Tesla’s Q3 report unveiled a revenue of $23.35 billion and adjusted earnings of 66 cents per share, falling short of Wall Street’s expectations. Notably, this is the first time since Q2 2019 that Tesla missed both earnings and revenue estimates.

Elon Musk’s comments about the global economy drew attention as he expressed concerns about the impact of high interest rates on consumers’ car-buying capacity. Musk stressed Tesla’s commitment to reducing vehicle costs, emphasizing affordability as a priority before commencing the construction of a new factory in Mexico. “We must make our products more accessible for people to afford,” Musk underscored during the call.

Bank of America analysts reaffirmed their neutral rating on Tesla’s stock and adjusted their estimates for Q4 and the future, primarily due to the company’s “reduced gross margin profile.” They were also surprised by Musk’s significant focus on the broader macroeconomic environment.

Similarly, Morgan Stanley analysts noted that Tesla’s disappointing Q3 results were overshadowed by the “cautious commentary” regarding the economy, which influenced the immediate stock response. They described the Q3 conference call as one of the most cautious in recent years, recognizing the legitimate concerns about interest rates but also questioning whether Tesla’s caution was linked to competition or weakening demand.

During the investor call, Elon Musk tempered expectations for Tesla’s highly anticipated Cybertruck, a futuristic electric truck.
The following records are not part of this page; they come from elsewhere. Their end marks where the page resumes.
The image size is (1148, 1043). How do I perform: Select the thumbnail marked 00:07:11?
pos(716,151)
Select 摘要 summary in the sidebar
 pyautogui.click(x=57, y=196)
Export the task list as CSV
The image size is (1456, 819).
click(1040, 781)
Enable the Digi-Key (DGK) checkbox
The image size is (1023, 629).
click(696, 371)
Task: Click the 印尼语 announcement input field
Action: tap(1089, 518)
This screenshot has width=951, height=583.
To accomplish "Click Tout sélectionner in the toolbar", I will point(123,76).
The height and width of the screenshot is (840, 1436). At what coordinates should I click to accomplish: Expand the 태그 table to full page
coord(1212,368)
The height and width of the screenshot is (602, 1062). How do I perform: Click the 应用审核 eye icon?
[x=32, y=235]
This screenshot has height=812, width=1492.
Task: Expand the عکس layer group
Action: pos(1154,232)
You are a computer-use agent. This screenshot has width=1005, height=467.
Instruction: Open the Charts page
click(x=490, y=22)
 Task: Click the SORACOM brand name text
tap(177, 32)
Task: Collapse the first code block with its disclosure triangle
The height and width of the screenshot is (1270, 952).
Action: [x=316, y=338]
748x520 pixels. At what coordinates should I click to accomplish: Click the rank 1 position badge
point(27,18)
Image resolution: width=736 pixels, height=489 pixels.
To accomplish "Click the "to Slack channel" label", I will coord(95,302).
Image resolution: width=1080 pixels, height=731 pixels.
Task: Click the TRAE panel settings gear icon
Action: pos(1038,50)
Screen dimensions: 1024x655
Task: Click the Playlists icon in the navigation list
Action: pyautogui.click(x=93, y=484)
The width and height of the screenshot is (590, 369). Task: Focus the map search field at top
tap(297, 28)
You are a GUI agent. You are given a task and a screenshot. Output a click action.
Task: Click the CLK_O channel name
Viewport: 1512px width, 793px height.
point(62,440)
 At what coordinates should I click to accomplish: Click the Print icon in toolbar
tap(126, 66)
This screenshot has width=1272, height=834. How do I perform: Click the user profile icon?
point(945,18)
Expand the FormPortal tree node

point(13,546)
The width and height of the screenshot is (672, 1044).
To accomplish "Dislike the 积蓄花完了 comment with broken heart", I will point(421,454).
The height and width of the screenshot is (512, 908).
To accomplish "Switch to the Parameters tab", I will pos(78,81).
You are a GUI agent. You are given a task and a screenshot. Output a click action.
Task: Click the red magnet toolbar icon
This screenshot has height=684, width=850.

Musk acknowledged that it would take a year or more for the vehicle to become a “significant positive cash flow contributor” and mentioned the challenges associated with mass production. “We’ve encountered difficulties with the Cybertruck,” Musk candidly admitted.

This cautious stance on the Cybertruck raised concerns among Deutsche Bank analysts. They pointed out that Tesla’s Q3 earnings miss, combined with cautious remarks about vehicle demand, the 2024 growth outlook, the slow and costly ramp-up of the Cybertruck, and the uncertain timeline of the next-gen platform, reinforced their apprehensions about the company’s fundamentals in the upcoming year.

Tesla’s 2024 growth remains a topic of continued concern for the Deutsche Bank analysts.

The uncertainty surrounding Tesla’s performance and its outlook, combined with Musk’s candid commentary, have stirred conversations about the future of the electric vehicle giant in a rapidly evolving automotive landscape.